Oyuna yeterince iyi başlayamayan ve 0-0’ı iyi oynayamayan Trabzonspor, 1-0’lık üstünlüğü alınca, Hatayspor’a pek fırsat vermeden, son bölüme kadar daha güvende, aklıselim bir şekilde derli toplu hareket etti fakat yine üçüncü bölgede yeterince varlık gösteremedi. İlk bölümde bahsettiğim Katranis’in zaaflarından yararlanabilme fırsatını hasbelkader bir kere yakaladı fakat farkın ikiye çıkabileceği pozisyondan Yusuf yararlanamadı. Top kaybında gelişen bir kontra atakta zincirleme hatalar penaltı ile tamamlanınca “Atamayana atarlar.” klişesi de eklendi ve beraberlik kaçınılmaz oldu.
Abdullah Hoca oyunu okumasıyla ön plana çıkan bir hoca olmasına karşın Abdulkadir Parmak’a ikinci yarı ortasına kadar sabretmesi ilk çelişkiydi. Parmak’ın Ankaragücü maçından sonra iyi oyunun hakkını verirken istikrarsız yönü olduğu şerhini de düşmüştüm ki Hatayspor maçında hayalet gibi oluşuyla bu kötü geleneği sürdürdü. Öte taraftan son bölümde beraberlik için topyekûn saldıracak Hatayspor’a karşı ayağında top tutacak ve süreyi eritebilecek iki ismi, hem Nwakaeme hem Djaniny’nin oyundan alınması Abdullah Hoca adına bir çelişki daha ekledi.

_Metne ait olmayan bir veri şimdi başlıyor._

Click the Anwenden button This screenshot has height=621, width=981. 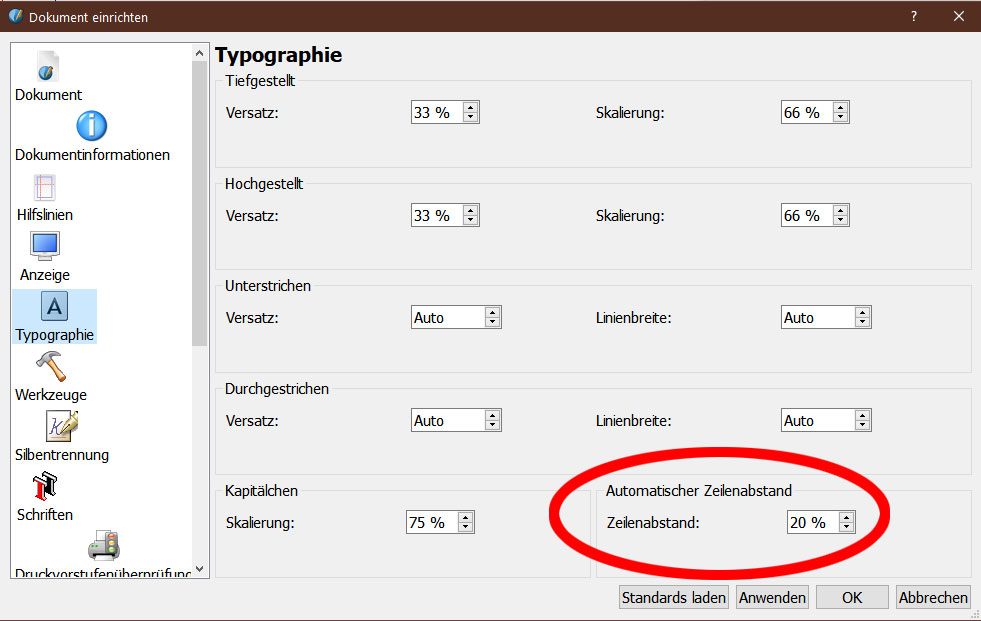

Bir inşa sürecinde olduğunu varsayarsak, Trabzonspor bu zamana kadar bu süreçte sonuç aldığı maçlarda doğru oyun planını, bireysel yetenekleri ile harmanlıyordu. Gelinen noktada bu ikisini de harmanlayamayacak durumda ve haliyle sonuca gitmekte güçlük yaşıyor. Sonuç veya net bir oyun olmazsa camia da durumdan pek tatmin olmaz. Abdullah Hoca yaptıklarıyla önümüzdeki sezon da takımın başında olmayı çoktan hak etti ki buna göre kadro planlamasına da çoktan başladı. Fakat artık camiayı, saha içerisinde bir şeylerin değişeceğine ciddi şekilde ikna etmeli.